┌─ DATA SECTION
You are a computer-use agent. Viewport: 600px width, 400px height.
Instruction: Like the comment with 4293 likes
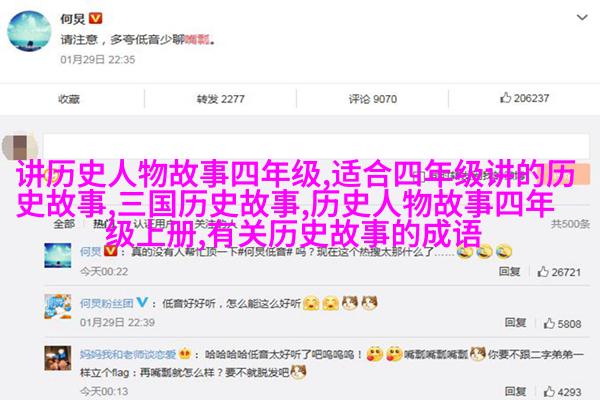[562, 392]
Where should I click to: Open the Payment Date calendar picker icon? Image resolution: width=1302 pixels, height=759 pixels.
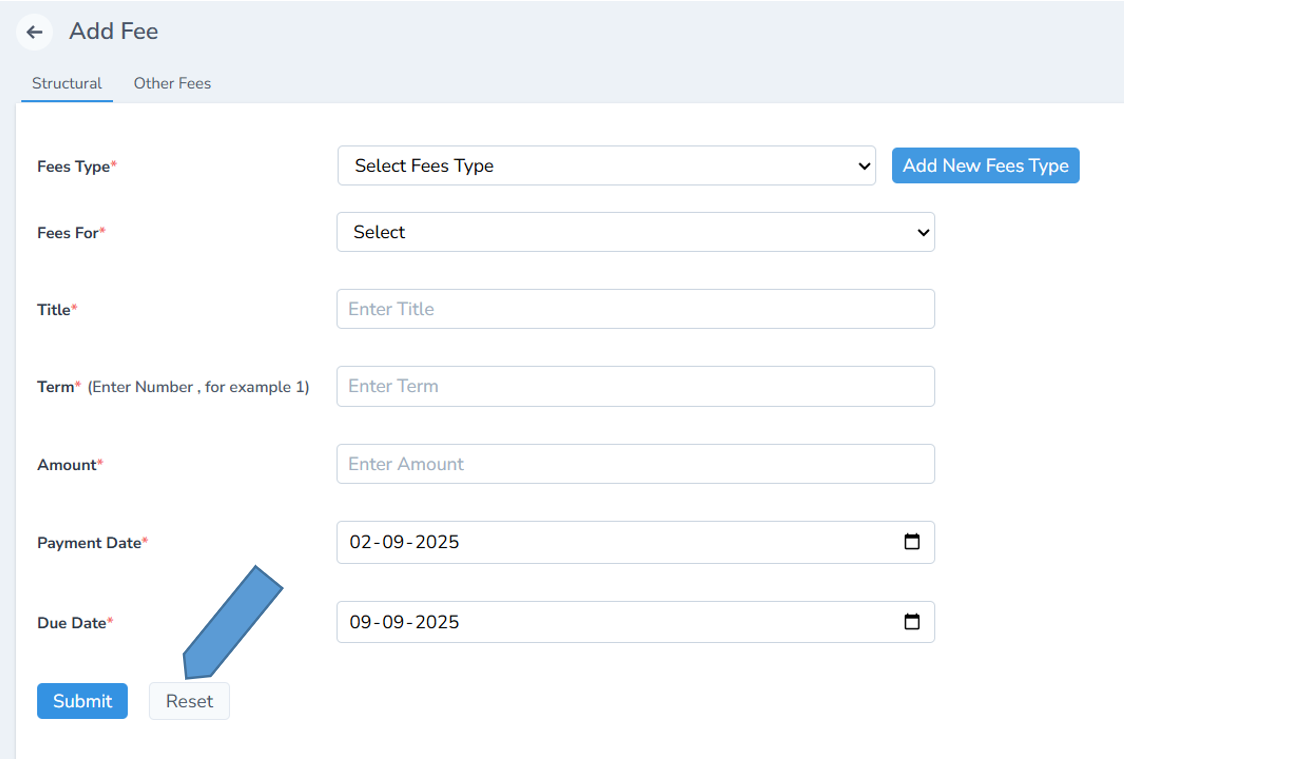(912, 541)
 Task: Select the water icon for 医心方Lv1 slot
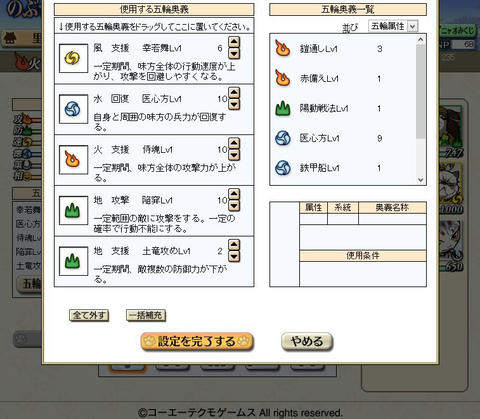(x=73, y=109)
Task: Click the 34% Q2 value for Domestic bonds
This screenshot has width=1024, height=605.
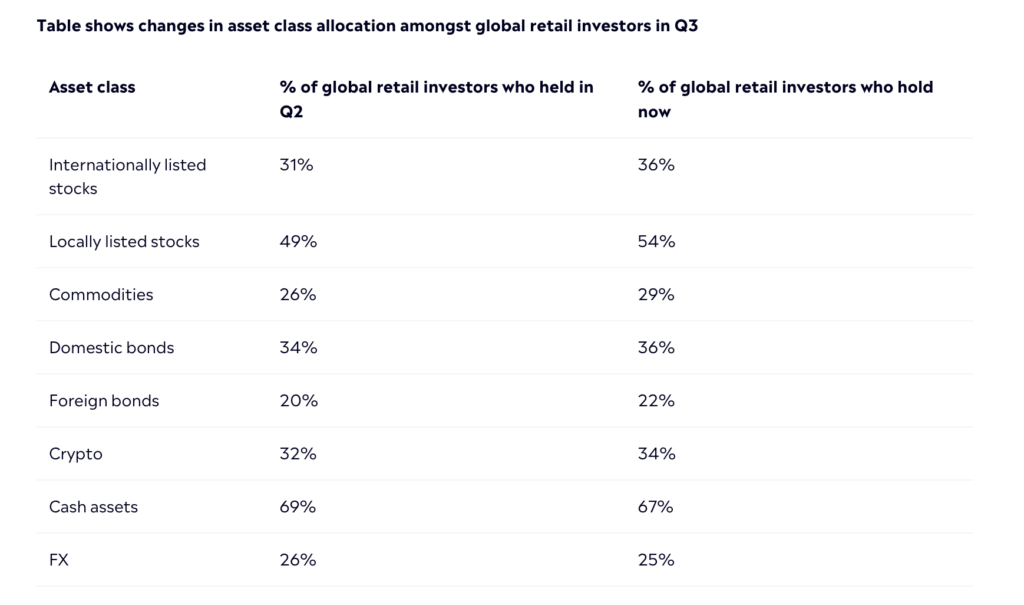Action: [298, 347]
└─
■ DESCRIPTION OF THE TASK: Repeat every entry exactly, but leave out the pictures.

■ THE ANSWER:
You are a computer-use agent. Viewport: 600px width, 400px height.
Instruction: Like the comment with 4293 likes
[562, 392]
Where should I click to: Open the Payment Date calendar picker icon? Image resolution: width=1302 pixels, height=759 pixels.
(912, 541)
 Task: Select the water icon for 医心方Lv1 slot
(x=73, y=109)
Task: Click the 34% Q2 value for Domestic bonds
This screenshot has width=1024, height=605.
Action: [298, 347]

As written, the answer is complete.